(Recorded data)
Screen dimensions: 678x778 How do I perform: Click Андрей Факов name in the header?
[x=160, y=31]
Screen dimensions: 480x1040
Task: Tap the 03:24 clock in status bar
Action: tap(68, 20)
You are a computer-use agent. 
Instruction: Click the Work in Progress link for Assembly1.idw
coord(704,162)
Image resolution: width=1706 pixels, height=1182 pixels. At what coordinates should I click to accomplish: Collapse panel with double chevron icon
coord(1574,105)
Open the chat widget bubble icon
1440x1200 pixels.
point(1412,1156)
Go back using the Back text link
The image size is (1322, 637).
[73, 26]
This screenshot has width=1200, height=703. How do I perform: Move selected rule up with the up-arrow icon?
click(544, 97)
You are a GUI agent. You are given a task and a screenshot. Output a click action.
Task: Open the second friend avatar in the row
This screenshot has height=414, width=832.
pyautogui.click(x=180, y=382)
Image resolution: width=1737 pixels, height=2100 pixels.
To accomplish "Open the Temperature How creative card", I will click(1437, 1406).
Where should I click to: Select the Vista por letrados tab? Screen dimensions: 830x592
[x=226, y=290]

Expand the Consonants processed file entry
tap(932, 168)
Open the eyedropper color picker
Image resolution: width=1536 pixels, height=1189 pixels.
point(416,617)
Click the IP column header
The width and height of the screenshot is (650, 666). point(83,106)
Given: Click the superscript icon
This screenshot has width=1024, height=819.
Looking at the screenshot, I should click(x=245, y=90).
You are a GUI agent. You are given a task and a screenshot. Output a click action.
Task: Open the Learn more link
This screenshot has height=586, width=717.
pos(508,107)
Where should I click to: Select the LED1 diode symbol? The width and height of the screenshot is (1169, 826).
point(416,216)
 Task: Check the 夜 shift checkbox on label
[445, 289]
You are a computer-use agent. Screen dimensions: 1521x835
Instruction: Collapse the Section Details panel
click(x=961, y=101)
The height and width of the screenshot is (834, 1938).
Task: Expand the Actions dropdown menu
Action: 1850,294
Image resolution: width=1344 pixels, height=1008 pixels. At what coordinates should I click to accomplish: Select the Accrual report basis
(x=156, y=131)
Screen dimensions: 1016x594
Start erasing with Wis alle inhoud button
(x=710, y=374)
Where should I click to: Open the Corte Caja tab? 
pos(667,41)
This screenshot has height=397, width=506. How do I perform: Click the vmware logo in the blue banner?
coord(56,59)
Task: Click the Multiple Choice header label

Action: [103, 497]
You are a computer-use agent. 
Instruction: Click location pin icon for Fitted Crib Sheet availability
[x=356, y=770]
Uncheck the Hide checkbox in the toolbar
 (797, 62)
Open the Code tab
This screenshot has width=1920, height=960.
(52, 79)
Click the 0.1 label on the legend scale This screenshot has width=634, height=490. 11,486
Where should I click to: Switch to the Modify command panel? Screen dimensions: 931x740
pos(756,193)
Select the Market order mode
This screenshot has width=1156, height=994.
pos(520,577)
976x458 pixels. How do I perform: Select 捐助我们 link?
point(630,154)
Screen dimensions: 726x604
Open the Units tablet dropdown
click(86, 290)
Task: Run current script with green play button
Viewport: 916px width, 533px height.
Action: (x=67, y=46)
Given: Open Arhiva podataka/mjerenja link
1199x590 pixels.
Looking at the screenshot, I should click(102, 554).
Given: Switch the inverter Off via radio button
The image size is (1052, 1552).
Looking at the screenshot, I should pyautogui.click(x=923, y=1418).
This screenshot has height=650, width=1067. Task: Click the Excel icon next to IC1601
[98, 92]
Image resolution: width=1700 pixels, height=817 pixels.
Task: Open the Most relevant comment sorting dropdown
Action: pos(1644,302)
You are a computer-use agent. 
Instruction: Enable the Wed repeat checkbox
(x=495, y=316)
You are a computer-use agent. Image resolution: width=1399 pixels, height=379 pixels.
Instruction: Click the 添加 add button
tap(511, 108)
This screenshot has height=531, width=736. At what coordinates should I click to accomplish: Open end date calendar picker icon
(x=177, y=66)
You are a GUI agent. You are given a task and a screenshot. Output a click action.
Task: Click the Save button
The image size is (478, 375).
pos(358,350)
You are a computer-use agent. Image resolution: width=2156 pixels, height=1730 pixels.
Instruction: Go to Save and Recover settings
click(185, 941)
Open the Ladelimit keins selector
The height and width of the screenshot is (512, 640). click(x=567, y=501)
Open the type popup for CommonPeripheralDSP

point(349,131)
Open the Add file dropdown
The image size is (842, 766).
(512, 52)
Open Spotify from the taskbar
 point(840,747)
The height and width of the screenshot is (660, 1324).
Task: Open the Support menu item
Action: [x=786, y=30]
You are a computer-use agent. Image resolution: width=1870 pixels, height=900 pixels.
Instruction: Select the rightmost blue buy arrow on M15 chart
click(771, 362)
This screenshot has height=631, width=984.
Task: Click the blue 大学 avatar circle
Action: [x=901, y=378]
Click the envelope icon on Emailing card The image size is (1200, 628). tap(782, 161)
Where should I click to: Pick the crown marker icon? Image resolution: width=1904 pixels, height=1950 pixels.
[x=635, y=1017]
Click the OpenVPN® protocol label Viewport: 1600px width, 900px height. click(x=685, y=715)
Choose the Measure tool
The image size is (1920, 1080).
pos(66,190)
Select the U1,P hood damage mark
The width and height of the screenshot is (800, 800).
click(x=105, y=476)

Request
Show each line of the material above that contains the string "arrow", copying those lines unchanged.

Solution
This screenshot has width=1200, height=703. How do I perform: Move selected rule up with the up-arrow icon?
Instruction: Select the rightmost blue buy arrow on M15 chart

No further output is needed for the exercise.